Central Cadres Training School of the Workers' Party of Korea
- Type: Party university
- Established: 1 June 1946
- Director: Ri Yong Sik
- Students: 1,200
- Location: Kumsusan area, Taesong-guyok, Pyongyang, North Korea 39°02′49.5″N 125°48′22.4″E﻿ / ﻿39.047083°N 125.806222°E

= Central Cadres Training School of the Workers' Party of Korea =

University in Pyongyang, North Korea

Central Cadres Training School of the Workers' Party of Korea (조선로동당 중앙간부학교) is a key party-political educational institution in North Korea responsible for training and preparing the managerial staff of the Workers' Party of Korea and the state apparatus that is part of the Central Committee of the Workers' Party of Korea.

== History ==
It was founded on June 1, 1946, as the Central Party School of the Communist Party of North Korea based in Pyongyang, on the basis of the existing since November 1945 Kim Il Sung High School, who prepares political and educational officers and translators of the Russian language. On the sixtieth birthday of Kim Il Sung, in April 1972, his name was given to the university - the Kim Il Sung Higher Party School. A year later, in 1973, the university was integrated with the Marxist–Leninist School. Since 1978, it has been operating on the rights of the central educational institution.

============================================================

Problem 1: Reproduce, word for word, the passage of the Central Cadres Training School article from "University in Pyongyang, North" to "Party of Korea.".
Problem 2: Proceed with the Central Cadres Training School article, picking up right after its last sentence.

Data segment:
============================================================

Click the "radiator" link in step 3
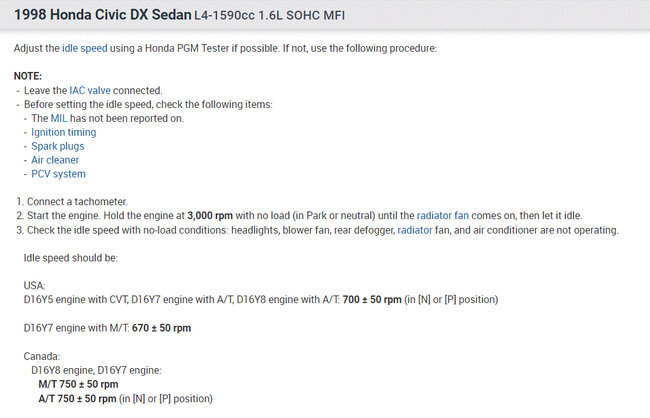Image resolution: width=650 pixels, height=418 pixels. pos(417,230)
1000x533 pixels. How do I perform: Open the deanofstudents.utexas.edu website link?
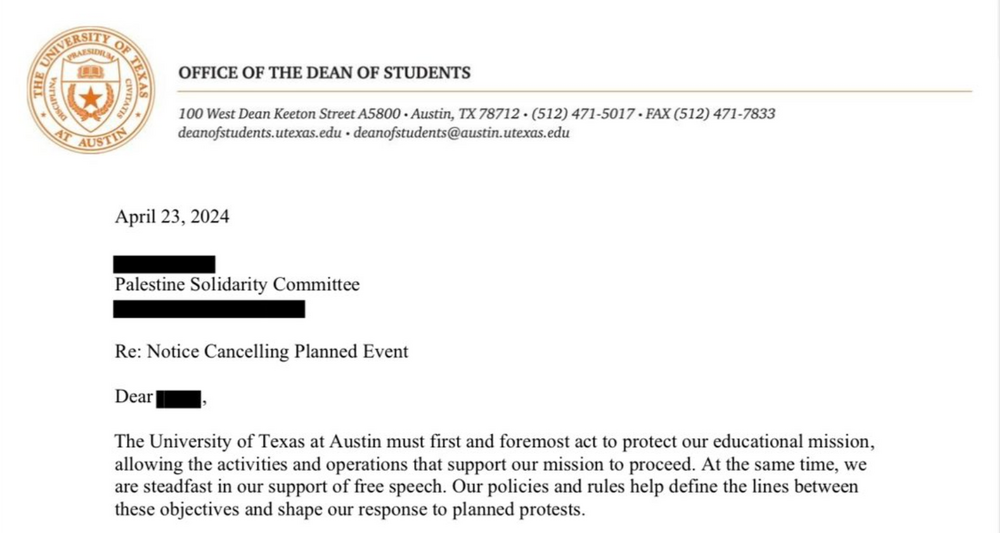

============================================================

Final result 1:
University in Pyongyang, North Korea

Central Cadres Training School of the Workers' Party of Korea (조선로동당 중앙간부학교) is a key party-political educational institution in North Korea responsible for training and preparing the managerial staff of the Workers' Party of Korea and the state apparatus that is part of the Central Committee of the Workers' Party of Korea.

Final result 2:
In February 2020, the party committee of the training base was disbanded due to corruption. Since the 8th Congress of the Workers' Party of Korea in January 2021, there were plans to build a new school. A new campus was built at the demolished Kumsusan Air Field which is located at the outskirts of Pyongyang to replace the existing one which was located at at Tongdaewon-guyok. The construction was reported to began at May 2023. and finished by 2024. The General Secretary of the Workers' Party of Korea Kim Jong Un inspected the new campus in May 2024. The inspection featured the portraits of Karl Marx and Vladimir Lenin in North Korea for the first time since 2012. The institution was reported to be serving with the new name of Central Cadres Training School of the Workers' Party of Korea. The new campus which have a total floor space of over 133 000 square meters was inaugurated on 21 May 2024, while the new school year opening ceremony was held on 1 June 2024.

== Staff ==
The lecturers are recruited from the management staff of the Central Committee, the Academy of Sciences and the Kim Il Sung University.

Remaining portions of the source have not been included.